Our most recent Exploring Tomorrow episode (Poul Anderson’s “Genius”) proved so popular (no doubt due to being able to hear the actual voice of John W. Campbell) we thought we’d showcase another this week. John W. Campbell, Jr. hosts and offers commentary as usual, and the story is Raymond E. Banks’ “The Happiness Effect” from the November 1953 issue of Astounding Science Fiction (ASF), now known solely as Analog since the July 1960 issue (both titles were used for several months prior to the complete name switch in July). It aired on February 5, 1958 as ET‘s 9th episode.

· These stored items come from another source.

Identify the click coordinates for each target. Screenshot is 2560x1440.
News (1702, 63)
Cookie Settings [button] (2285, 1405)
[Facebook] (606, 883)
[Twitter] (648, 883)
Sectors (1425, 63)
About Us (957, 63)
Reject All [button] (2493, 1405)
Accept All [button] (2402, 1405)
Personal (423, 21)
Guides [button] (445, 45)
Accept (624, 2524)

When doing research on these weekly OTR episodes I consult a number of sources if an author is unknown to me, or just to nail down the original publication dates, the author’s birth and death dates, and any other interesting information I run across. In the case of Raymond E. Banks (I couldn’t locate a photo), it seems that Wikipedia lists his dates as 1918-1974. But the Encyclopedia of Science Fiction has them as 1918-1996. Recalling Banks’ name from Isaac Asimov Presents the Great SF Stories series, a quick search found one of his stories included in volume 17, showcasing stories from 1955. Volume 17 appeared in January of 1988. Before the story’s introductory notes by co-editors Martin H. Greenberg and Isaac Asimov we see that Banks is still alive, for his dates are given as (1918– ). And on the copyrights page we see that he renewed the copyright to his story, “The Short Ones,” in 1983. So it would appear that the Wikipedia listing is grossly in error, and rather than passing on in 1974, Banks lived another 22 years and passed away in 1996.
Raymond E. Banks began publishing SF in the magazines in 1953, and would go on to sell about 33 or so through 1964, and only three from 1966-70. “The Happiness Effect” was his third story to see print. As you will hear from Campbell’s introduction and commentary between scenes, it is the nature of happiness that is the concern here. What makes a man truly happy, and can happiness be forced upon him by law–and in this case by surgery via “brain-writing”? And what if one doesn’t care to have his brain altered by the government and rebels–finding his own individual happiness in “unapproved” ways, perhaps as a painter? Interesting also is the fact that Campbell, in his closing statement, brings up the Declaration of Independence to emphasize an important distinction in one of its statements. Which one? Listen now to Raymond E. Banks’ “The Happiness Effect” to discover the answer.
Play Time: 19:41
(A note about the cover–enlarged below: Sam Andre’s photo explains John W. Campbell’s editorial “Window to Tomorrow.” Of note is that the view is from the offices of Astounding Science Fiction as it looks out over New York.)